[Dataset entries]
^^^^^^^^^^^^^^^^

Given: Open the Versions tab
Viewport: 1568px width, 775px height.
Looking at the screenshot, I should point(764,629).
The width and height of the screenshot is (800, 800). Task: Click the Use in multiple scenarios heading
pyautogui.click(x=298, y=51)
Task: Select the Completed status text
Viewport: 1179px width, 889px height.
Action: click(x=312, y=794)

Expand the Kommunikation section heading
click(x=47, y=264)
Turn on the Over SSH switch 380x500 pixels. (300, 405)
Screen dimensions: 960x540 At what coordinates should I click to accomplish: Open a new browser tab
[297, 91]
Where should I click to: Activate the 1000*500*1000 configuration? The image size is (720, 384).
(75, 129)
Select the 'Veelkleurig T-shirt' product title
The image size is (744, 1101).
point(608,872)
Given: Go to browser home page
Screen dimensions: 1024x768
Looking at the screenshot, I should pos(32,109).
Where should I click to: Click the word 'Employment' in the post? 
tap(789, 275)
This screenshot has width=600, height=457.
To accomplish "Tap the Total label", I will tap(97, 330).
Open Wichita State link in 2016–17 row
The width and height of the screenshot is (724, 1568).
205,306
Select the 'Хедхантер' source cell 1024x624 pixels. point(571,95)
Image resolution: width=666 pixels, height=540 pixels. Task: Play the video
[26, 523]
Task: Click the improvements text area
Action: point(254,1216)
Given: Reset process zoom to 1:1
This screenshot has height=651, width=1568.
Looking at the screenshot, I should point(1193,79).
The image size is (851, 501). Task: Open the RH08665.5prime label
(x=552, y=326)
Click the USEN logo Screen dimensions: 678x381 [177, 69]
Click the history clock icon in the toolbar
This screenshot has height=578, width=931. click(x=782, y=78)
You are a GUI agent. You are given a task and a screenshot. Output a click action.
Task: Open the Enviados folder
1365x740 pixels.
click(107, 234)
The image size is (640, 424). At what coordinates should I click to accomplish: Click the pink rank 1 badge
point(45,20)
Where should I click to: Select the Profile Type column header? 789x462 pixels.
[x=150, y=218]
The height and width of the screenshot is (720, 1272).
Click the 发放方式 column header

^^^^^^^^^^^^^^^^

To do:
The records above must be transcribed in full, word for word.

Finished exercise:
Given: Open the Versions tab
Viewport: 1568px width, 775px height.
Looking at the screenshot, I should point(764,629).
The width and height of the screenshot is (800, 800). Task: Click the Use in multiple scenarios heading
pyautogui.click(x=298, y=51)
Task: Select the Completed status text
Viewport: 1179px width, 889px height.
Action: click(x=312, y=794)

Expand the Kommunikation section heading
click(x=47, y=264)
Turn on the Over SSH switch 380x500 pixels. (300, 405)
Screen dimensions: 960x540 At what coordinates should I click to accomplish: Open a new browser tab
[297, 91]
Where should I click to: Activate the 1000*500*1000 configuration? The image size is (720, 384).
(75, 129)
Select the 'Veelkleurig T-shirt' product title
The image size is (744, 1101).
point(608,872)
Given: Go to browser home page
Screen dimensions: 1024x768
Looking at the screenshot, I should pos(32,109).
Where should I click to: Click the word 'Employment' in the post? 
tap(789, 275)
This screenshot has width=600, height=457.
To accomplish "Tap the Total label", I will tap(97, 330).
Open Wichita State link in 2016–17 row
The width and height of the screenshot is (724, 1568).
205,306
Select the 'Хедхантер' source cell 1024x624 pixels. point(571,95)
Image resolution: width=666 pixels, height=540 pixels. Task: Play the video
[26, 523]
Task: Click the improvements text area
Action: point(254,1216)
Given: Reset process zoom to 1:1
This screenshot has height=651, width=1568.
Looking at the screenshot, I should point(1193,79).
The image size is (851, 501). Task: Open the RH08665.5prime label
(x=552, y=326)
Click the USEN logo Screen dimensions: 678x381 [177, 69]
Click the history clock icon in the toolbar
This screenshot has height=578, width=931. click(x=782, y=78)
You are a GUI agent. You are given a task and a screenshot. Output a click action.
Task: Open the Enviados folder
1365x740 pixels.
click(107, 234)
The image size is (640, 424). At what coordinates should I click to accomplish: Click the pink rank 1 badge
point(45,20)
Where should I click to: Select the Profile Type column header? 789x462 pixels.
[x=150, y=218]
The height and width of the screenshot is (720, 1272).
Click the 发放方式 column header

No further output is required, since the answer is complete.